The corporate headquarters of Ramonster Swankwear bustles with creative activity -- the executive boardroom décor reflecting the interests of both the Chief Designer and her underlings. All of a sudden, CEO Kathie Sever wrinkles her nose in mild distaste at an underling and says kindly, “You’ve pooped, haven’t you?” Year-old Arlo smiles at his mama, the faint odor he trails masked by the palpable sunshine of his smile, and crawls away before she can swoop him up for a change.  It’s all in a day’s work for South Austin designing woman Kathie Sever, and she takes it in stride.

Married to Austin’s beloved-yet-underpaid rock star Matt Sever (Matt the Electrician), Kathie was looking for a way to supplement the young family’s income shortly after their first child, Ramona was born. As a youth, Kathie had learned to sew from her home-ec teacher mom, so this clever art school grad with a painter's soul pulled out the other trusty " Singer" in the house and started sewing with a healthy aesthetic nod toward her alterna-culture leanings rather than Simplicity pattern notions of chic.  

What evolved is Ramonster Swankwear, one of Austin's best-selling and award-winning clothing lines, and one that is still created knee-deep in the grassroots: from home, surrounded by crayons, blocks and rock posters, with Raffi crooning on the DVD player. Four years into it, Kathie's line can now be found in upscale boutiques across the country, and includes an impressive following of devoted parents clamoring for the latest cowpoke inspired togs. 

Kathie herself is the embodiment of South Austin style: hip without a hint of studied cool, comfy in pigtails, red t-shirt and knee-length A-line skirt that shows off the bountiful tomato tattoo spinning vines over her right ankle. So how does a west coast painter wind up as a child-wrangling seamstress in the heart of Texas? Well… it started in a high school Peanuts production.

“I played Peppermint Patty opposite Matt’s Charlie Brown,” Kathie recalls. “I had a bit of a crush on him, and I think the director was trying to set us up.” The pair started dating a couple of months before graduation, and found themselves at artsy Humbolt State University without having planned to go off to college together. Over the next few years, their connection endured through rough patches and smooth, though they went separate ways --  he joining a band in San Francisco, she working on a ranch in Montana where unexpected influences and ideas would find her. 
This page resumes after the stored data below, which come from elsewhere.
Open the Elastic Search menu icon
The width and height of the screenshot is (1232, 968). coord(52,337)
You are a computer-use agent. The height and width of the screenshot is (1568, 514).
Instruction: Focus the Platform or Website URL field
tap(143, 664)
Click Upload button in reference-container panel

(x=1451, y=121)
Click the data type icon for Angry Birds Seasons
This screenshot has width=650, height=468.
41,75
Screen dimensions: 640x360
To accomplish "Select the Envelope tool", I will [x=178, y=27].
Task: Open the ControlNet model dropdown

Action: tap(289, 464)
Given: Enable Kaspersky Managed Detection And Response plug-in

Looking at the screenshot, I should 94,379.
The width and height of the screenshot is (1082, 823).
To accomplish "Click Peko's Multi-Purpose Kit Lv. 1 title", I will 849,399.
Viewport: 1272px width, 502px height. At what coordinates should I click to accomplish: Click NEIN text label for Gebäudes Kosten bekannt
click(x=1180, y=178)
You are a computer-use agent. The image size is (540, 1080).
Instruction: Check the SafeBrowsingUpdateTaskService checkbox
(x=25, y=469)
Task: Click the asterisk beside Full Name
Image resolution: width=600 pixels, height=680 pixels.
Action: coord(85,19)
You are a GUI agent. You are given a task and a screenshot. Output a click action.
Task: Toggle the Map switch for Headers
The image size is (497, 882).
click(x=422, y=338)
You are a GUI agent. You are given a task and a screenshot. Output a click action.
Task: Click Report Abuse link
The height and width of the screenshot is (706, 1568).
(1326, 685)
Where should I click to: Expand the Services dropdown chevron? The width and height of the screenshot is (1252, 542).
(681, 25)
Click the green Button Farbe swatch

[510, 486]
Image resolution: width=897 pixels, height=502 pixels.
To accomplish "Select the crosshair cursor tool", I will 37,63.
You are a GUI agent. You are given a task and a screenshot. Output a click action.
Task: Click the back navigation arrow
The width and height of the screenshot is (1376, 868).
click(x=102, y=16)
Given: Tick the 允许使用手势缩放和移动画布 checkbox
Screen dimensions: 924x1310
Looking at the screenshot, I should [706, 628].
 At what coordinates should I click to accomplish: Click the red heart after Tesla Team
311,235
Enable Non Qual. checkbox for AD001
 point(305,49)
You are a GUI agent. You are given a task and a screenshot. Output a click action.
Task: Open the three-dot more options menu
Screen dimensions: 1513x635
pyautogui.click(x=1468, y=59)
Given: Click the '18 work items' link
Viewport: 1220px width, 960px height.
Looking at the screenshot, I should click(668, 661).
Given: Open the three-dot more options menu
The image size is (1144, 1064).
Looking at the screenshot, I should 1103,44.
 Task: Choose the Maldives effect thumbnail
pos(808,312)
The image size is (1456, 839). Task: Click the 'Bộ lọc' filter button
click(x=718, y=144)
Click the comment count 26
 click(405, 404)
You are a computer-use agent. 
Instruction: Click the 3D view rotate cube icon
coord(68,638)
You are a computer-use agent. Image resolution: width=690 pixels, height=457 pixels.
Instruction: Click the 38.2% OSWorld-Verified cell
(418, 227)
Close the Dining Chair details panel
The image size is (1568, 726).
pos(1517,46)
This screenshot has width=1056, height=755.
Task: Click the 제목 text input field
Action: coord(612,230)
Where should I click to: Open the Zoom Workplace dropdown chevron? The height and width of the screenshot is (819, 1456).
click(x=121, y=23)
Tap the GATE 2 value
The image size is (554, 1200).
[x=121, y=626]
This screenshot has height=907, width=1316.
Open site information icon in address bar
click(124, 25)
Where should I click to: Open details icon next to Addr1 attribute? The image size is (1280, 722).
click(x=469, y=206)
Hired to cook and clean cabins, Kathie discovered that on a small ranch, all hands are called up for all duty -- even herding cattle on horseback. “After being in the ivory tower, art-for-art’s-sake world of ‘serious art’, I was impressed with how much art these ranching people brought to their utilitarian work. Women made incredible quilts, men wove crazy fence patterns with wire and welded wild gates.” After a few seasons, Kathie left the West, but held on to her newfound cowboy sensibilities.

Kathie headed to Boston planning to attend grad school, Matt settled in Austin and asked Kathie to join him.  So she came, they married, they procreated, and Austin is the richer for their talents. She loves her network of friends here, some also musician’s wives who can understand the unique strains and rewards of that lifestyle.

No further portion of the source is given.